Provided passage:
42 responses to “Goodbye, Groove Music”

  1. Avatar

    gakubuchi

    I am not using Groove Music Pass, but I am using the Groove App to stream my collection on OneDrive (either on Windows 10 or on my Android). Does the app will continue working and they'll be adding features? Or they will also retire it?

  2. Avatar

    SteveM

    2nd Jan in the UK and Groove is still streaming on my Sonos system.

  3. Avatar

    darrix

    Will Groove continue to play user-provided content stored on OneDrive?

  4. Avatar

    Thundr51

    FYI, if you had a subscription the onedrive space allotment is now gone as well. If you are over your limit it will give you 3 months to 'free up' some space after that you won't be able to access anything. I had to remove all my music, and since it was only reason I used the groove app, guess I'll be moving to something else.

Work instructions:
1. Which commenter usernames appear in the Groove Music comment thread?
2. According to the Groove Music comment thread, how long does a former subscriber who is over the OneDrive limit get to free up space?
3. Output the Groove Music comment thread word for word from "I am not using" up to and including "stored on OneDrive?".

Records shown:
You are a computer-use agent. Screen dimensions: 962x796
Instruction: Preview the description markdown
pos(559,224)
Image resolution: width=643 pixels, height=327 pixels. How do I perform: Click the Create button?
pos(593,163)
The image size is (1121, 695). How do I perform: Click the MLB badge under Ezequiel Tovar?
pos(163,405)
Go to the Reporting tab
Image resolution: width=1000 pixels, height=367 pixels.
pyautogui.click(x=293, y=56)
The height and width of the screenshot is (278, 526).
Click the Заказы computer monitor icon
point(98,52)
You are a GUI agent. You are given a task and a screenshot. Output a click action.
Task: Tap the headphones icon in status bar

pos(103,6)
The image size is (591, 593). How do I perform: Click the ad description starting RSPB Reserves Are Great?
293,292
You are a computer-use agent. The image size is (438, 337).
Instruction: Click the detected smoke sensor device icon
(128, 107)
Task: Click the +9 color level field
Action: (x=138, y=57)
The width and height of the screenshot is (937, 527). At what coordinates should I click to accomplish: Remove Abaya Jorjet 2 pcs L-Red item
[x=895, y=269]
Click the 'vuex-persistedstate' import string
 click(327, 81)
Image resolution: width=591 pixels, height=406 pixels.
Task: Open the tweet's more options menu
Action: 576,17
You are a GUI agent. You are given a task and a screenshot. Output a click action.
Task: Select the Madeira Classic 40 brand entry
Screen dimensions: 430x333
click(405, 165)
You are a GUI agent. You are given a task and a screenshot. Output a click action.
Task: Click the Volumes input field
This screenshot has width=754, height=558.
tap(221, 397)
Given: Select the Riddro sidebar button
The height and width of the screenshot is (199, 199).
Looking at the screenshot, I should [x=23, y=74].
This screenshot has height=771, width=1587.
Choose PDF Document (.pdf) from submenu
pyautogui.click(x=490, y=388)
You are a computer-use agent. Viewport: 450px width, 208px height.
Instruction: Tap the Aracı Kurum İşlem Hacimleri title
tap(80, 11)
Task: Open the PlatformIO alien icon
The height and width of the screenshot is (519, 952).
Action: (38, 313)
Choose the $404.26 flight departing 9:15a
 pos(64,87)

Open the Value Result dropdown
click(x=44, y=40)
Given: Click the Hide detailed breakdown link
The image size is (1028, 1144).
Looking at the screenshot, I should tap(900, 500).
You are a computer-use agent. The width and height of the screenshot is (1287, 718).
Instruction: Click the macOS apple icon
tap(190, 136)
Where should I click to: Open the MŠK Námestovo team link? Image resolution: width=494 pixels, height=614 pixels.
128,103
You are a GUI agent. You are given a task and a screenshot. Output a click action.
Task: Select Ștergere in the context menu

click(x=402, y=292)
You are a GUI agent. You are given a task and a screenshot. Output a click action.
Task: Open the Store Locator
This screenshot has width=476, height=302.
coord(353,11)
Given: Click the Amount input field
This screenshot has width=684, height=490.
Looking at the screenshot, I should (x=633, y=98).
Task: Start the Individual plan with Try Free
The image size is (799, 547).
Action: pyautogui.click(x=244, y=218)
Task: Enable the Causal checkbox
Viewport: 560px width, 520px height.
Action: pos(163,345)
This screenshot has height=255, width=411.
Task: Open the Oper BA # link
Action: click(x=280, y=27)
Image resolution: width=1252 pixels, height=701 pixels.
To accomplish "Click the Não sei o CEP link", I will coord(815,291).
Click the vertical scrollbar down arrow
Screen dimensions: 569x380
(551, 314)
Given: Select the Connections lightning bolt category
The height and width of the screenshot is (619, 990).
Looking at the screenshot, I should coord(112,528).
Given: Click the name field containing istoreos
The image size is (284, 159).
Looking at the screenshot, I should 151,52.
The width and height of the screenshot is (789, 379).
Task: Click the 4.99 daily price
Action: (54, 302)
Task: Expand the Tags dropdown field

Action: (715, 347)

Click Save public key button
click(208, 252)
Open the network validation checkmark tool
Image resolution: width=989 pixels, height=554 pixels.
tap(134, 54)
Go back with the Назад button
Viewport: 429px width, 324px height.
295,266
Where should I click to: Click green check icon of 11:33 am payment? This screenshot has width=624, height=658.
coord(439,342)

Results in order:
1. gakubuchi, SteveM, darrix, Thundr51

2. 3 months

3.
I am not using Groove Music Pass, but I am using the Groove App to stream my collection on OneDrive (either on Windows 10 or on my Android). Does the app will continue working and they'll be adding features? Or they will also retire it?

  2. Avatar

    SteveM

    2nd Jan in the UK and Groove is still streaming on my Sonos system.

  3. Avatar

    darrix

    Will Groove continue to play user-provided content stored on OneDrive?